Exercise aim> Omit the pictures. Transcribe exactly the lines below, from the one with "The image size" up to and including the last.

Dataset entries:
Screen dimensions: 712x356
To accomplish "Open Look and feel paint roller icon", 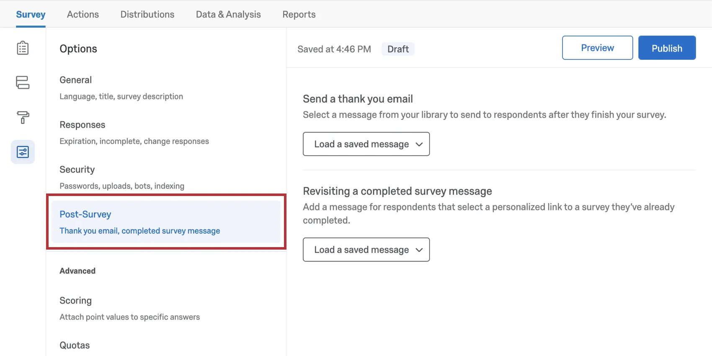I will pyautogui.click(x=23, y=117).
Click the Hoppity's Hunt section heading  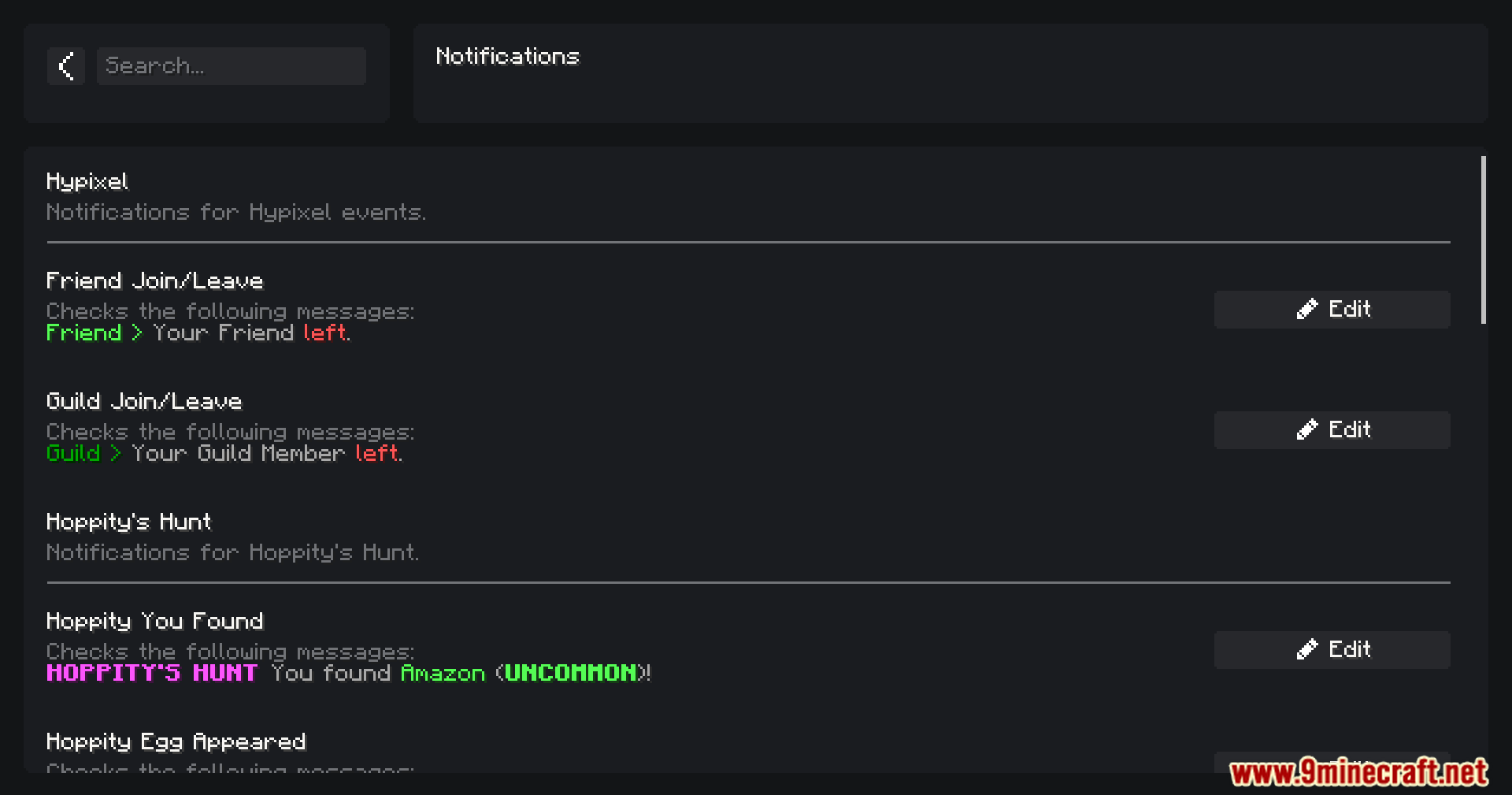click(128, 522)
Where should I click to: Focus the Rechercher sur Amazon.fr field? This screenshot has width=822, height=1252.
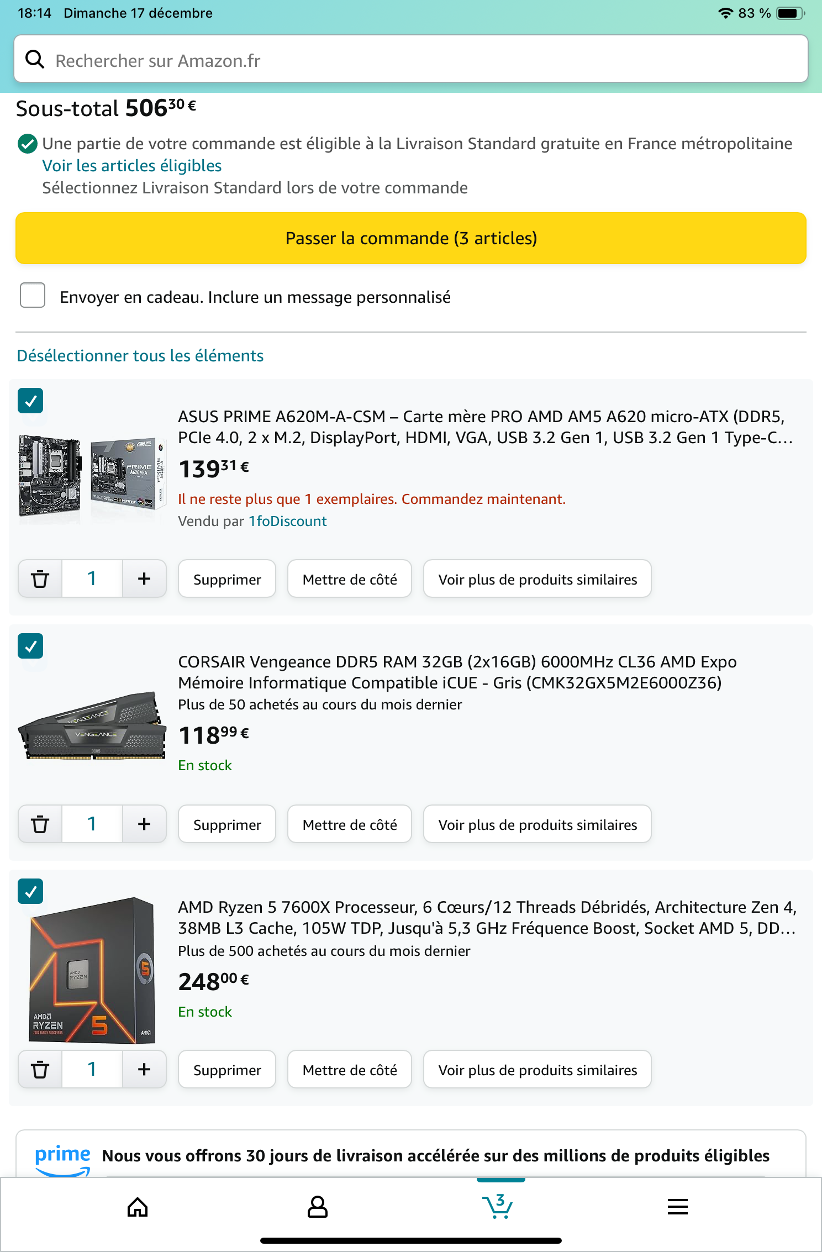[x=420, y=60]
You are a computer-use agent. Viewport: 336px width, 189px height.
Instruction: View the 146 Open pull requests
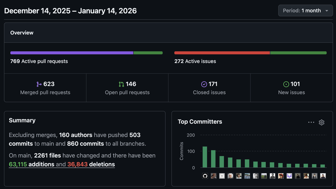point(127,88)
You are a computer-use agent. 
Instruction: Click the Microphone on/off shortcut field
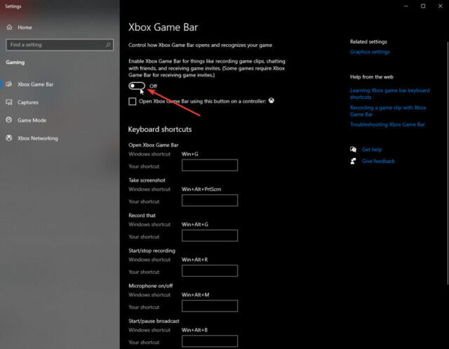(x=209, y=306)
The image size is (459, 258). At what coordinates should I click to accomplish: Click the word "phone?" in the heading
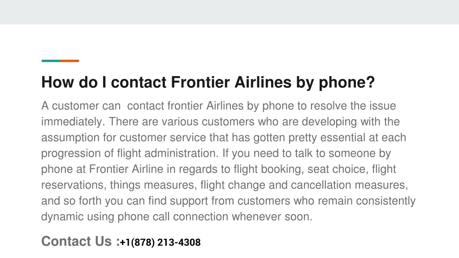(x=346, y=83)
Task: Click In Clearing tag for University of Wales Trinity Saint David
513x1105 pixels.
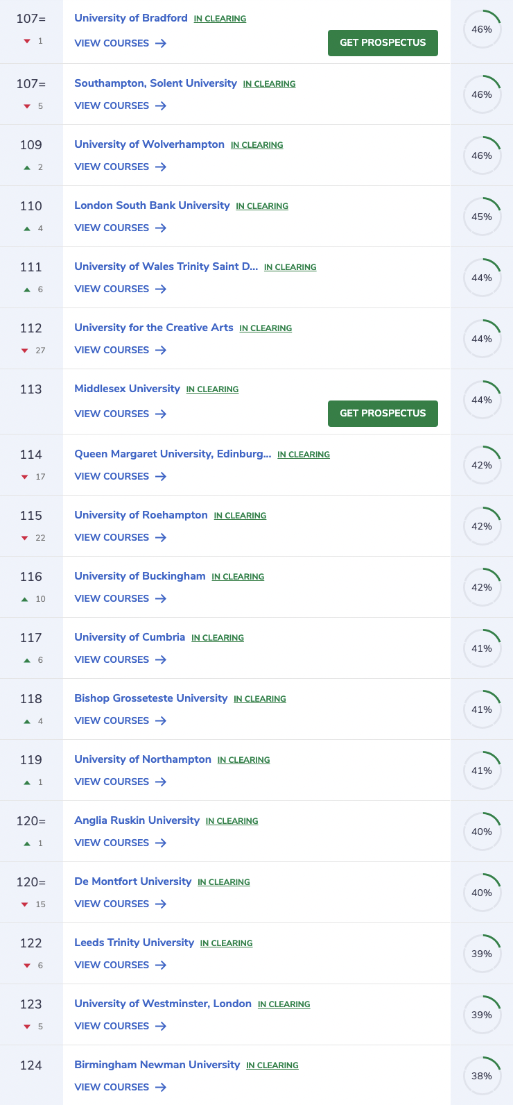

Solution to this task>
The image size is (459, 258). At what coordinates should I click to accomplish: Click the word "phone?" in the heading
(x=346, y=83)
Task: Click In Clearing tag for University of Wales Trinity Saint David
513x1105 pixels.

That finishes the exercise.